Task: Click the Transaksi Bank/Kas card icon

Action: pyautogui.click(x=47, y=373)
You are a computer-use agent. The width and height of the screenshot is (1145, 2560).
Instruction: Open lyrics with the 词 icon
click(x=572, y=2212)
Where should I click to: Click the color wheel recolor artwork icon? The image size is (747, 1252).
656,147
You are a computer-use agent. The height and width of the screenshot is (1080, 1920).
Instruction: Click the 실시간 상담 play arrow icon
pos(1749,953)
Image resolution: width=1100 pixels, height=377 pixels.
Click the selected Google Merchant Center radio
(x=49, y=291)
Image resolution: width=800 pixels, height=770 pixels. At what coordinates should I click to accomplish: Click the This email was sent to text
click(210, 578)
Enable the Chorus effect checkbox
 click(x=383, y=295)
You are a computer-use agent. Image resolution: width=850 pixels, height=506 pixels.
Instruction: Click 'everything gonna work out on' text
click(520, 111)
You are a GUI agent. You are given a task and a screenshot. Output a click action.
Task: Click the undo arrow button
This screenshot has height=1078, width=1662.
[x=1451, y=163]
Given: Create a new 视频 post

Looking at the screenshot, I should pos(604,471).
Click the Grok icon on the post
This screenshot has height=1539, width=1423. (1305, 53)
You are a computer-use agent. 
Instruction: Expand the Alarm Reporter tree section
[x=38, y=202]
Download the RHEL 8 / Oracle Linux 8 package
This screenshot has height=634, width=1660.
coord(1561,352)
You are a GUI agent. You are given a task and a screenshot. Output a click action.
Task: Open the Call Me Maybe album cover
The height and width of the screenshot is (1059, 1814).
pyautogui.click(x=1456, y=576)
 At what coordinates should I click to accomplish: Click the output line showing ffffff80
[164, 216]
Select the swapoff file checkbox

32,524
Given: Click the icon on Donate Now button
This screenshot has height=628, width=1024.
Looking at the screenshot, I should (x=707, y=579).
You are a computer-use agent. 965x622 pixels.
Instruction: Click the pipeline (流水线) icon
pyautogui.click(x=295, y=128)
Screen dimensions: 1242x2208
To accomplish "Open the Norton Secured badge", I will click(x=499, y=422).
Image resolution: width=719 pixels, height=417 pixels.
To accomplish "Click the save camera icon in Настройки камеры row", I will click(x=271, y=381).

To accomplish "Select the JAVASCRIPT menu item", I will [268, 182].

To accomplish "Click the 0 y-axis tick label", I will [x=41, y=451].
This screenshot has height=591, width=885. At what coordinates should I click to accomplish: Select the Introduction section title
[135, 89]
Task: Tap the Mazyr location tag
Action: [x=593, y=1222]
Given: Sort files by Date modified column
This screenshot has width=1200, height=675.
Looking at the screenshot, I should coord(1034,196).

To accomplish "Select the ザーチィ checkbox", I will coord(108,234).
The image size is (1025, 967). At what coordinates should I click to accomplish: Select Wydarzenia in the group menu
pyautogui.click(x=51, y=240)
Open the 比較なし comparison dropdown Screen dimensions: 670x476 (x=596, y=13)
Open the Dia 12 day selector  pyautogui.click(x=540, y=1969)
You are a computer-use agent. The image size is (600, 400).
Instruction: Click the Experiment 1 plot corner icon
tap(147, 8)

-=-=-=-=-

Problem to solve
Set down every entry exactly as it appears.

Exercise result
Task: Click the Transaksi Bank/Kas card icon

Action: pyautogui.click(x=47, y=373)
You are a computer-use agent. The width and height of the screenshot is (1145, 2560).
Instruction: Open lyrics with the 词 icon
click(x=572, y=2212)
Where should I click to: Click the color wheel recolor artwork icon? The image size is (747, 1252).
656,147
You are a computer-use agent. The height and width of the screenshot is (1080, 1920).
Instruction: Click the 실시간 상담 play arrow icon
pos(1749,953)
Image resolution: width=1100 pixels, height=377 pixels.
Click the selected Google Merchant Center radio
(x=49, y=291)
Image resolution: width=800 pixels, height=770 pixels. At what coordinates should I click to accomplish: Click the This email was sent to text
click(210, 578)
Enable the Chorus effect checkbox
 click(x=383, y=295)
You are a computer-use agent. Image resolution: width=850 pixels, height=506 pixels.
Instruction: Click 'everything gonna work out on' text
click(520, 111)
You are a GUI agent. You are given a task and a screenshot. Output a click action.
Task: Click the undo arrow button
This screenshot has height=1078, width=1662.
[x=1451, y=163]
Given: Create a new 视频 post

Looking at the screenshot, I should pos(604,471).
Click the Grok icon on the post
This screenshot has height=1539, width=1423. (1305, 53)
You are a computer-use agent. 
Instruction: Expand the Alarm Reporter tree section
[x=38, y=202]
Download the RHEL 8 / Oracle Linux 8 package
This screenshot has height=634, width=1660.
coord(1561,352)
You are a GUI agent. You are given a task and a screenshot. Output a click action.
Task: Open the Call Me Maybe album cover
The height and width of the screenshot is (1059, 1814).
pyautogui.click(x=1456, y=576)
 At what coordinates should I click to accomplish: Click the output line showing ffffff80
[164, 216]
Select the swapoff file checkbox

32,524
Given: Click the icon on Donate Now button
This screenshot has height=628, width=1024.
Looking at the screenshot, I should (x=707, y=579).
You are a computer-use agent. 965x622 pixels.
Instruction: Click the pipeline (流水线) icon
pyautogui.click(x=295, y=128)
Screen dimensions: 1242x2208
To accomplish "Open the Norton Secured badge", I will click(x=499, y=422).
Image resolution: width=719 pixels, height=417 pixels.
To accomplish "Click the save camera icon in Настройки камеры row", I will click(x=271, y=381).

To accomplish "Select the JAVASCRIPT menu item", I will [268, 182].

To accomplish "Click the 0 y-axis tick label", I will [x=41, y=451].
This screenshot has height=591, width=885. At what coordinates should I click to accomplish: Select the Introduction section title
[135, 89]
Task: Tap the Mazyr location tag
Action: [x=593, y=1222]
Given: Sort files by Date modified column
This screenshot has width=1200, height=675.
Looking at the screenshot, I should coord(1034,196).

To accomplish "Select the ザーチィ checkbox", I will coord(108,234).
The image size is (1025, 967). At what coordinates should I click to accomplish: Select Wydarzenia in the group menu
pyautogui.click(x=51, y=240)
Open the 比較なし comparison dropdown Screen dimensions: 670x476 (x=596, y=13)
Open the Dia 12 day selector  pyautogui.click(x=540, y=1969)
You are a computer-use agent. The image size is (600, 400).
Instruction: Click the Experiment 1 plot corner icon
tap(147, 8)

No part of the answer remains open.